El dilema de vivir
.
Si me preguntaran por qué escribo poesía, no sabría qué contestar, pues no tengo respuesta a esa pregunta. Es algo que ha sucedido con el paso del tiempo, propiciado por un buen número de casualidades y de situaciones varias. Pero la certeza, la única realidad, es que practico este arte, y que forma parte de mi vida como otras actividades que, sin ser necesidades fisiológicas, se convierten en parte inherente de mi vida.

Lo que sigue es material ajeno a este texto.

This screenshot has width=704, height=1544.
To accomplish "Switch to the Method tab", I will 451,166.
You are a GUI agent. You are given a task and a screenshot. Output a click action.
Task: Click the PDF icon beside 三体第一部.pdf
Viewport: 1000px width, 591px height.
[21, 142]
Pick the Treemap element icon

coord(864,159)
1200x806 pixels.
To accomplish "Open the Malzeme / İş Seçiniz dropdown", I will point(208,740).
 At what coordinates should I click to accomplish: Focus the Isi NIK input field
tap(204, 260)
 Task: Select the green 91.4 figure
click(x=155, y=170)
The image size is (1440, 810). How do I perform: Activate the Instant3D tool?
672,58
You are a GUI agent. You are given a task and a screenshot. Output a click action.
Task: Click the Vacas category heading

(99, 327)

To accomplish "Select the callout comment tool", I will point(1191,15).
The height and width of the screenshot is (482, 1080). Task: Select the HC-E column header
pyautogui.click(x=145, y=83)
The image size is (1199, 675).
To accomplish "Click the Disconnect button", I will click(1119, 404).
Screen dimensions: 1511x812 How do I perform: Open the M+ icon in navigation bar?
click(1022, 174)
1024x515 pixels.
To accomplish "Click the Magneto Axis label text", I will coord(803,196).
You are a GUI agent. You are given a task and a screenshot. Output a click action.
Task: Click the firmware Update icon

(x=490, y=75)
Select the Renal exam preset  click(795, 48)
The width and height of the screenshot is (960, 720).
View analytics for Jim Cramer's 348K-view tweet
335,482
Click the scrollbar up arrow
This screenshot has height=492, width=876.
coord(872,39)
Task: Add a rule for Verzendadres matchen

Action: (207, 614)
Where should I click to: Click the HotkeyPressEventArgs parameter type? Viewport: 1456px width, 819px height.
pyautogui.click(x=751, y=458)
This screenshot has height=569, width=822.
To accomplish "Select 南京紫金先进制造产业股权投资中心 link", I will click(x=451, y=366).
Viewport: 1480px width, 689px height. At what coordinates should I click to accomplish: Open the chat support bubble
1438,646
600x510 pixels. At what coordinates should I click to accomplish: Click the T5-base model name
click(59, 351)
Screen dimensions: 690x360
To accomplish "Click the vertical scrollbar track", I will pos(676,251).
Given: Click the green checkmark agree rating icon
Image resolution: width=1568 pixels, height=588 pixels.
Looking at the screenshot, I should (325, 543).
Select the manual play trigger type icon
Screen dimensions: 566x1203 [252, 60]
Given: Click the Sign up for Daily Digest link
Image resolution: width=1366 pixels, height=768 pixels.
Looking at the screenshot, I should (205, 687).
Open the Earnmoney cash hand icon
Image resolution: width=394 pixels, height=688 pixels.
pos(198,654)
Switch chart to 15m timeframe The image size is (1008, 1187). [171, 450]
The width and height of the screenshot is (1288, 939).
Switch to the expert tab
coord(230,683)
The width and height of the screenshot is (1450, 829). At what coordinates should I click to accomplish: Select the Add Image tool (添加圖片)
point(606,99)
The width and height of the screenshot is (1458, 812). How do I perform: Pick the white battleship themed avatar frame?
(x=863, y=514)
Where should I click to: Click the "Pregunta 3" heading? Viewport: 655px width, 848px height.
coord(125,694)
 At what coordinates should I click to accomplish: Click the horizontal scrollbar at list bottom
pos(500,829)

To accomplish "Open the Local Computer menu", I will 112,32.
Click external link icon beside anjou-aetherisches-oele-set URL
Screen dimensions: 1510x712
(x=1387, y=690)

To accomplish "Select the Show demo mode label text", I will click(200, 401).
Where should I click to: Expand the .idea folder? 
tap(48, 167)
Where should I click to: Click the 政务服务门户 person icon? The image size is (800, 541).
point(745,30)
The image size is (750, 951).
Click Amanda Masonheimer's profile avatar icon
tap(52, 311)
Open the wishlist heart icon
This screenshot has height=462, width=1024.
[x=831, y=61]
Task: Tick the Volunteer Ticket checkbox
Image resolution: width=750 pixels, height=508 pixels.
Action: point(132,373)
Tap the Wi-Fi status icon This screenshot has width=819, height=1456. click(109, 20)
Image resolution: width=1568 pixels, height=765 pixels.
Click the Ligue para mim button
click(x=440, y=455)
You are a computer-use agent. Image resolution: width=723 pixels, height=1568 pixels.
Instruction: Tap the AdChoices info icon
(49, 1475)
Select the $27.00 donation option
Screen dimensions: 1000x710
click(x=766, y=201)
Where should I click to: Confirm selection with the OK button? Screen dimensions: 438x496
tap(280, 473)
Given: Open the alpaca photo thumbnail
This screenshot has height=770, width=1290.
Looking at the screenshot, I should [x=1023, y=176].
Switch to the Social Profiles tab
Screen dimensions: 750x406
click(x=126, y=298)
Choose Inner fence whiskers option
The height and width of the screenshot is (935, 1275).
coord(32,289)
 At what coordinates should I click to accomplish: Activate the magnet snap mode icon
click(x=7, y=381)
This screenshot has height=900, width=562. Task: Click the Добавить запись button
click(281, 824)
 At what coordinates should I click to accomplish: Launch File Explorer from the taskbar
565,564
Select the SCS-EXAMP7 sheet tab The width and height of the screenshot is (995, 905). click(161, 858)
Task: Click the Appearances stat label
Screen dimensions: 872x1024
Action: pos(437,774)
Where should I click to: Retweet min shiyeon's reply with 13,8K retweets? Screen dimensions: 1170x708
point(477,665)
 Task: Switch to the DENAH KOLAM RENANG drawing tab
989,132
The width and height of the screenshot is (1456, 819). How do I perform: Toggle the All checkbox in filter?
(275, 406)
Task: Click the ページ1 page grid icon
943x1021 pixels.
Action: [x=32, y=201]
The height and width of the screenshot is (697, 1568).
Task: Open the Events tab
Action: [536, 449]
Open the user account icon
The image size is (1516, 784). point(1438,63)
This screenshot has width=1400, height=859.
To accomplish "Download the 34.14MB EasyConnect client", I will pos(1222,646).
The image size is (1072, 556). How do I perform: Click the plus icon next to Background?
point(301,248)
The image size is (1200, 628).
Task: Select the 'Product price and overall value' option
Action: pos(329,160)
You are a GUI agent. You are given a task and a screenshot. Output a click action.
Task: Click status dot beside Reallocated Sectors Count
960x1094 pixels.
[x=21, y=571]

La práctica de una disciplina artística siempre presenta ciertos dilemas. Por un lado, tenemos el mundo que nos rodea, la sociedad que nos acompaña en este viaje al que llamamos vida. Existen numerosas actividades que exigen el grueso de nuestro tiempo, que en cierto modo nos exprimen para dejarnos un exiguo tiempo que, a pesar del agotamiento, dedicamos a aquello que nos apasiona. Al mismo tiempo, somos testigos de situaciones terribles que se fraguan en nuestro tiempo: desigualdad, guerras, enfermedades, miseria… Escribir poesía ante los panoramas desoladores que encontramos en esta vida, hace que nos sintamos faltos de empatía hacia toda la desolación que se levanta a nuestro alrededor. Un sentimiento que manifiesta aquella frase devastadora de Theodor Adorno: «Escribir poesía después de Auschwitz es un acto de barbarie». ¿Y no es, acaso, una ostentación banal y, en cierto modo, esa barbarie a la que se refiere? No ya escribir poesía, sino manifestar cualquier tipo de obra artística. ¿Cómo es posible hacerlo frente a una realidad tan devastadora?, ¿cómo tener estómago para ello?
Hablamos de arte, pero podríamos extrapolarlo a cualquier otra actividad, ¿cómo encontrar ánimo para jugar al pádel mientras una ciudad en algún otro lugar del mundo es arrasada?, ¿O cómo sentarse en una butaca con un bol lleno de palomitas, a ver una película? ¿O concentrarse en la lectura de un libro? La realidad nos devora, reflexionar sobre la deshumanización de la sociedad nos causa estupor, hace cuestionar cualquier fundamento, cualquier experiencia que no sea la propia supervivencia.
Pero después de todo, nuestra existencia no es mera supervivencia. No nos levantamos por la mañana con el único propósito de seguir con vida a la hora de dormir, sino que buscamos algo más, incluso cuando hacemos alguna actividad para evadirnos, buscamos algo más que el mero hecho de existir. Y esto nos lleva a que realicemos actividades, a pesar de la compleja y siniestra realidad que se ha conformado para los seres humanos.
Y por eso montamos en bicicleta, jugamos al baloncesto, se ruedan películas, se pintan cuadros, se escribe poesía… porque estamos vivos y de algún modo actuamos frente a todo el dolor que genera la violencia, la miseria y el horror de las sociedades que habitan hoy nuestro planeta, porque se ha de formular una excepción a esa regla que parece vaticinar la autodestrucción del ser humano. Porque ante la destrucción, elegimos la creación y ante el horror, elegimos la belleza. Porque de otro modo, sería insoportable.